**WORK ITEM**:
Search the records for the string "computer", then copy each line where it appears.

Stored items
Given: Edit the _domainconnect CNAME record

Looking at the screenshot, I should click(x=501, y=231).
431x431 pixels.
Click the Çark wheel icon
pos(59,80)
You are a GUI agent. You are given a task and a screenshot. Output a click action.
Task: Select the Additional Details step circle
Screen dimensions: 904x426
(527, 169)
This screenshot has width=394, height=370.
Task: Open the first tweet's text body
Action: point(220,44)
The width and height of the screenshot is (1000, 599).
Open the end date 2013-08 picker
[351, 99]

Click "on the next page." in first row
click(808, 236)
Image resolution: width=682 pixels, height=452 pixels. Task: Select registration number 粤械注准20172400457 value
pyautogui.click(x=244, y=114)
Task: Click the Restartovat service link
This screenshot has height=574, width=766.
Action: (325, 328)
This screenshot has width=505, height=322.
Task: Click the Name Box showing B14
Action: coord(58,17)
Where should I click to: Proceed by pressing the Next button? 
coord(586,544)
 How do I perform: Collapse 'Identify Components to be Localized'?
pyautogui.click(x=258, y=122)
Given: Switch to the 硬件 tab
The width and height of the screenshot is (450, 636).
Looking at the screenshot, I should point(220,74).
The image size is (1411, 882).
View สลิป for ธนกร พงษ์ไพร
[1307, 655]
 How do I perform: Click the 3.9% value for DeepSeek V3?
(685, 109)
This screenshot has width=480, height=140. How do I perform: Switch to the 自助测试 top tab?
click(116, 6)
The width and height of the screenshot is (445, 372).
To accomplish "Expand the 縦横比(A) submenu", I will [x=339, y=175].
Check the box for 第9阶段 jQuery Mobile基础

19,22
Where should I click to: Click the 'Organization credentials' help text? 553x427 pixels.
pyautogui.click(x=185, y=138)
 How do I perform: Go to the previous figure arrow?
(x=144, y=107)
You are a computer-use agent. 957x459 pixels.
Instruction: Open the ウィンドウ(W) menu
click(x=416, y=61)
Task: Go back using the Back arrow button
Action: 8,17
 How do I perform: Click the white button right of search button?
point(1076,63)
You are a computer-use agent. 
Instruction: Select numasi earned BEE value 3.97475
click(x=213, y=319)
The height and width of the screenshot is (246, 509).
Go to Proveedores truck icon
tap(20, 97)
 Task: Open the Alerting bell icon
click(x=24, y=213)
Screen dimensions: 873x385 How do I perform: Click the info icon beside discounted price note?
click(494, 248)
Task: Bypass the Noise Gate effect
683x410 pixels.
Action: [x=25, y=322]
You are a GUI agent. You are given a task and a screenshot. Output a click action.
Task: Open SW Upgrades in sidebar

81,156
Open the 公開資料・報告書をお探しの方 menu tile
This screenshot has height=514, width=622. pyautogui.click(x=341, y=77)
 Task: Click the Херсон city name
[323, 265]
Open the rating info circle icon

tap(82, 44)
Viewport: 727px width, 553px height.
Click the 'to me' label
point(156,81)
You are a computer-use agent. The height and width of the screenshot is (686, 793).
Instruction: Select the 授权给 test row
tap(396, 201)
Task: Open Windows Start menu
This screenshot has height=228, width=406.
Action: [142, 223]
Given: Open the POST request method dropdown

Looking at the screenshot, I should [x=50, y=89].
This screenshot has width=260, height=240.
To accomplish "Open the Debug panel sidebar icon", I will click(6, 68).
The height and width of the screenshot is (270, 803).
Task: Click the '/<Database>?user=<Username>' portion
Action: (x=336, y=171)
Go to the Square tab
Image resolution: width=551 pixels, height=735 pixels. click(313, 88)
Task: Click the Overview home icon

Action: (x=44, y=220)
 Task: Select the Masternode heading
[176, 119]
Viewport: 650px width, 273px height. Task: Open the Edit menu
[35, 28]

**SOLUTION TO THIS EXERCISE**:
You are a computer-use agent. 957x459 pixels.
You are a computer-use agent. 
You are a computer-use agent. The height and width of the screenshot is (686, 793).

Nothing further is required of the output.